Bir köre rengi nasıl anlatabilirsin?

0
1276


Özge Gül


Merhaba değerli okuyucu,

Size bugün 3 Aralık Dünya Engelliler Günü vesilesiyle biraz engellilikten, biraz sanattan ve biraz da sanatı engelsiz kılanlardan bahsetmek istiyorum.

Sanat, bireyin iç dünyasını, hayallerini ve söyleyemediklerini farklı dışavurum malzemeleri aracılığıyla ortaya koyabildiği çalışmaların tümünü içerir. Sanatın sınırsız malzemeleri vardır. Kimi iç dünyasının misafirlerini, şekillendirdiği ağaç heykellerinin yüzünde görmek ister; kimi ise ruhunun şarkısını piyano tuşlarında gezdirmeye çıkarır. Bazılarının iç dünyasındaki ritim onu çoktan dansa kaldırır, bazılarının ise kılıçtan keskin kalemleri kağıtlarda yerini alır. Ben ise size görmeyenlerin renk yağmurlarını nasıl tuvallerine fışkırttığından ve bir köre rengi nasıl anlatabileceğinizden bahsetmek istiyorum.
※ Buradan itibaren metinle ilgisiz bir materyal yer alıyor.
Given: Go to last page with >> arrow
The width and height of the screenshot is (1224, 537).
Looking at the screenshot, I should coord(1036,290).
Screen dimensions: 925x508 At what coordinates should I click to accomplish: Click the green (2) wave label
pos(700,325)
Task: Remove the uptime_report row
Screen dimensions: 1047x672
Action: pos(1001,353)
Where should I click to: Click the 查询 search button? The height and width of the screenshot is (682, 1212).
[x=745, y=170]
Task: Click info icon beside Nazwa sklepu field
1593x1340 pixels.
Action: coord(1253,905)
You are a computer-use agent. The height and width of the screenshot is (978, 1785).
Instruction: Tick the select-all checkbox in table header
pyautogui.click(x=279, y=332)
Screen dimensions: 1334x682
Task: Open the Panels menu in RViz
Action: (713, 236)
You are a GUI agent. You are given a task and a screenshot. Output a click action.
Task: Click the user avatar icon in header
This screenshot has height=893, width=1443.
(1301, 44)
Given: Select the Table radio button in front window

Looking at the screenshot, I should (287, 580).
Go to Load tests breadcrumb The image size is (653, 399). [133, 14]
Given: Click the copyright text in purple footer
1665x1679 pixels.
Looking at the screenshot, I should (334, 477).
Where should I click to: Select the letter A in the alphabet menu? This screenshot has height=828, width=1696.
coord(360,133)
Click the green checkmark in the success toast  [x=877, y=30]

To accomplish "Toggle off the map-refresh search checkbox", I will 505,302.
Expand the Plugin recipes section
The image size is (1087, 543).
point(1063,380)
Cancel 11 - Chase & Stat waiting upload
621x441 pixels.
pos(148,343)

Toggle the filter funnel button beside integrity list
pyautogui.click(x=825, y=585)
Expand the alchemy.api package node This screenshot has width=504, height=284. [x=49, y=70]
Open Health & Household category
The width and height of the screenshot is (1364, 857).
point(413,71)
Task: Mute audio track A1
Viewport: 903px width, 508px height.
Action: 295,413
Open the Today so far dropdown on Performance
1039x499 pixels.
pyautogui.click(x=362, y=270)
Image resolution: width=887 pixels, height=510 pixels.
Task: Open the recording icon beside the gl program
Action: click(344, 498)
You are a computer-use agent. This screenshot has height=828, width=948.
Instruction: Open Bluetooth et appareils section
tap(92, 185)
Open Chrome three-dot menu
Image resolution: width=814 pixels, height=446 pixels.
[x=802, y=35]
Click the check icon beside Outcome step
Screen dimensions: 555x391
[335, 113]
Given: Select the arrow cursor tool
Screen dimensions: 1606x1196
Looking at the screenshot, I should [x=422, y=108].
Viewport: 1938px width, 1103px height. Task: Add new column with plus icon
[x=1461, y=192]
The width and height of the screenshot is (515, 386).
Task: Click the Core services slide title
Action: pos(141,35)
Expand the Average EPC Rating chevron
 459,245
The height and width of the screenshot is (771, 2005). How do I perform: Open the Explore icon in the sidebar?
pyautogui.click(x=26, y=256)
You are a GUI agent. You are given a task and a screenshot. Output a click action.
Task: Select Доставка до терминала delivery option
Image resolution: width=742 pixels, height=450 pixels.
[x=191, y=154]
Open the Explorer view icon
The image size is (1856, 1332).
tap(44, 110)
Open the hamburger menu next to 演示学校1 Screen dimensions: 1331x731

Doğuştan görme engelli bir ressam olan Eşref Armağan, 1953 yılında İstanbul’da doğdu. Resme dünyayı görebilmek için başladı. O da herkes kadar şelalelerin manzarasını, kıyıya vuran dalgaların köpüklerini, rengarenk çiçeklerin tadını çıkarmak istedi. Yolculuğuna 6 yaşında babasının sobacı dükkanında başladı. Dokunduğu nesnelerin ne olduğunu babasının büyük desteyi sayesinde öğrenebiliyordu. Babası her şeyi basit şekilde ona anlatıyor, o da anladıklarını çiziyordu. Bir gün bir şey oldu. Babası ile soba borularını keserken babası tavanda kelebek gördü. Ona kelebeğin beneklerinden kanatlarına, rengine kadar anlatmaya başladı. Fakat, Eşref Armağan anlatılanları algılamakta zorlanmıştı. Kelebeğe dokunmak istediğini söyledi. Babası ise onun dokunulamayacak kadar narin olduğunu, ölebileceğini anlatınca çok çok üzüldü. Babası, asla onun üzüntüsüne dayanamazdı ve hemen bakır bir levha üzerine kabartma kelebek resmi yaptı. Eşref Armağan, o günden sonra gerçekçi çizimler yapmaya başladı. Mukavva tarzı sert kağıtlara sivri uçlu kalem bastırarak çizimler yaptı. Derin kalem izleri onun sonradan parmaklarıyla tekrar çizdiklerine dokunma olanağı sundu. Aradan yıllar geçti, hayat onu zorladı, yıllar onu zorladı, engel onu zorladı. O ise her daim resim yapabilmeyi ve dünyayı parmakları ile görebilme çabasını zorladı. Artık maket objeleri ve rölyef tabloları parmakları aracılığıyla inceliyordu. Kendine has çizim teknikleri geliştirmeyi başardı. Çizimlerini yorgan ipliklerini tutkala batırarak ve daha sonra bu iplikleri tuvale yapıştırarak yapmaya başladı. Elde edilen kalın ve sert çizgileri, su bazlı akrilik boyanın kremsi yapısının parmaklarına sunduğu kolaylık sayesinde arzu ettiği şekilde boyamaya başladı. Boyalarını her zaman aynı sıraya koyuyordu ve bu sayede hangi renk boyanın nerede olduğunu da kolayca anlayabiliyordu. Geliştirdiği teknik sayesinde birçok ölümsüz eser ortaya koydu.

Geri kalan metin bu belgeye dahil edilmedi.